Ante el revuelo mediático, la entidad gestora de Residencial Les Naus ha emitido un comunicado oficial para precisar la naturaleza de la promoción y corregir lo que consideran informaciones erróneas. La empresa subraya que se trata de una iniciativa “de carácter privado” y que la adjudicación de las viviendas “no la realiza ni el Ayuntamiento de Alicante ni ninguna administración pública”.
Según su versión, la parcela fue adquirida en un concurso público tras una larga batalla judicial que llegó hasta el Tribunal Superior de Justicia de la Comunitat Valenciana, el cual obligó al Ayuntamiento a adjudicarles el solar respetando las bases iniciales que primaban el orden de registro de las ofertas.
La promotora detalla que el proceso de inscripción de socios comenzó en el año 2018 bajo un sistema de lista de espera basado exclusivamente en el orden cronológico.

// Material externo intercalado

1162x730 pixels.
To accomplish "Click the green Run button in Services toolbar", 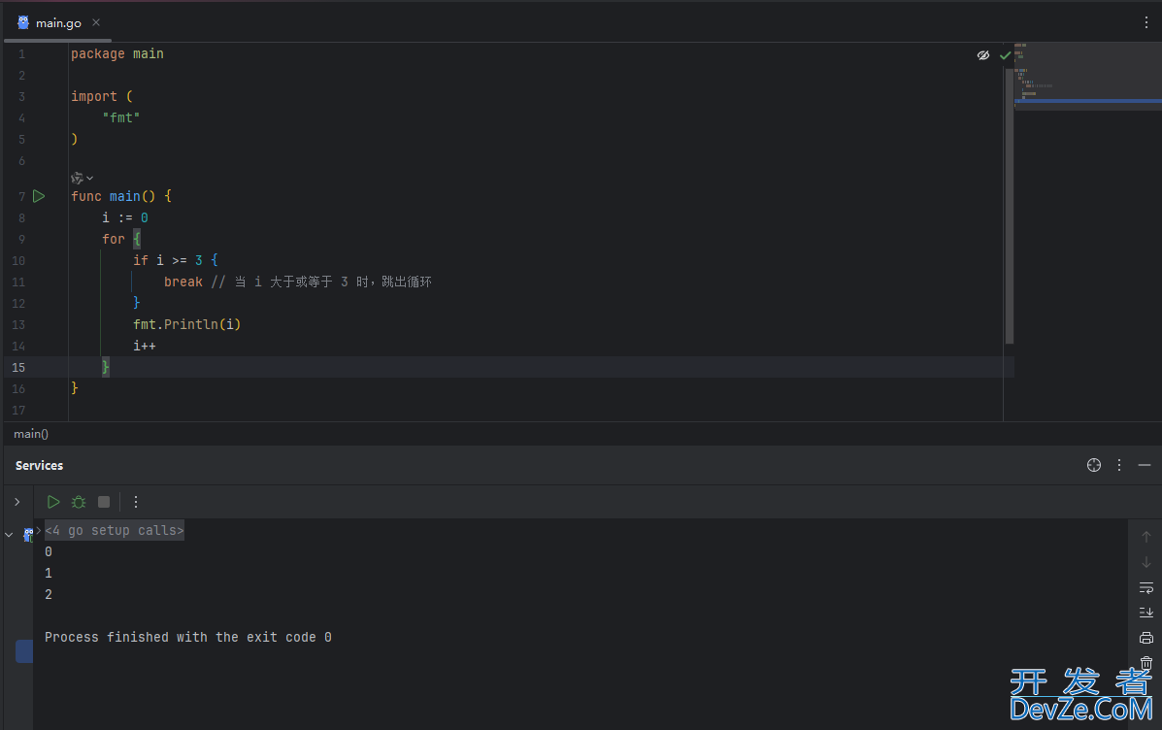I will tap(52, 503).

Explican que, debido a los retrasos administrativos y judiciales, muchos interesados originales se retiraron, lo que permitió que la lista corriera y se incorporaran nuevos perfiles que cumplían con los requisitos legales. La gestora recalca que no es el Ayuntamiento ni ninguna administración pública quien realiza la adjudicación de los pisos, sino la propia cooperativa entre sus miembros, quienes asumen el riesgo económico de la obra y el pago del coste total.

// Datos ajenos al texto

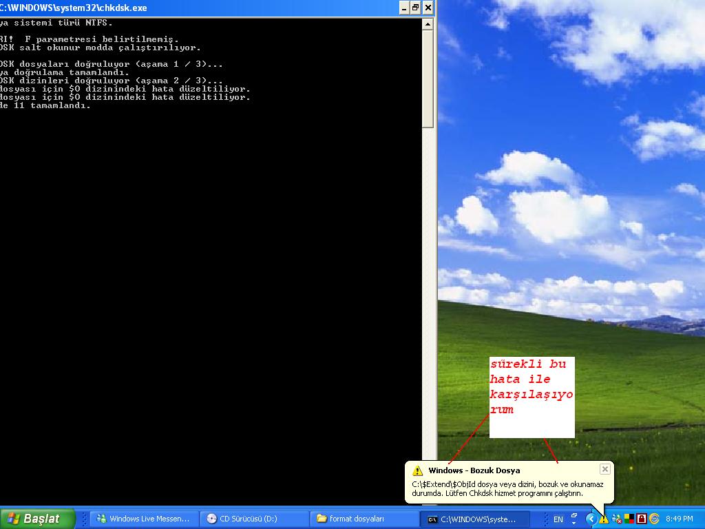The image size is (705, 529).
Task: Expand hidden system tray icons with the chevron
Action: tap(591, 518)
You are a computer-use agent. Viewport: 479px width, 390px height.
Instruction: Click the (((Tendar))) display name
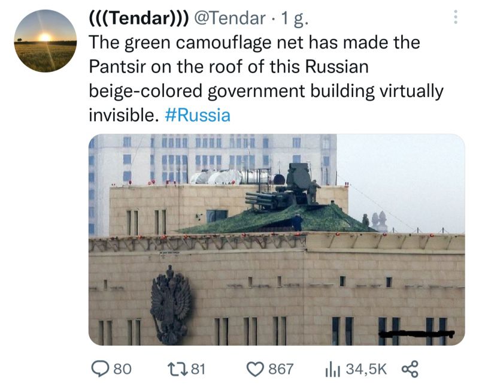(139, 18)
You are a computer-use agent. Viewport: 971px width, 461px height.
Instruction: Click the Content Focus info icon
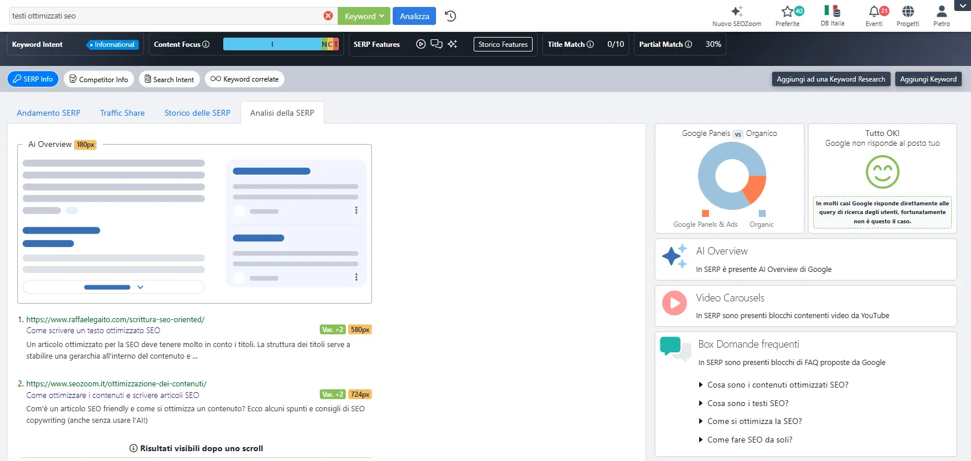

Asimismo, la entidad destaca que el cumplimiento de los requisitos de acceso a una vivienda de protección oficial es verificado de forma objetiva por la Conselleria de Vivienda. Este organismo es el encargado de visar cada contrato tras contrastar los datos de renta de los solicitantes directamente con el Ministerio de Hacienda, garantizando así que ningún adjudicatario supere los umbrales de ingresos permitidos o posea otras propiedades a su nombre.
Investigación
En el ámbito institucional, el alcalde Luis Barcala ha reaccionado anunciando la apertura de un expediente para investigar los hechos para revisar el procedimiento seguido, asegurando que se dará traslado a la Fiscalía si se detectase cualquier indicio de irregularidad. Por su parte, los grupos de la oposición han solicitado la convocatoria de un pleno extraordinario y la creación de una comisión de fiscalización para investigar lo que consideran una situación ética y políticamente insostenible que afecta directamente a la confianza en la gestión del suelo público.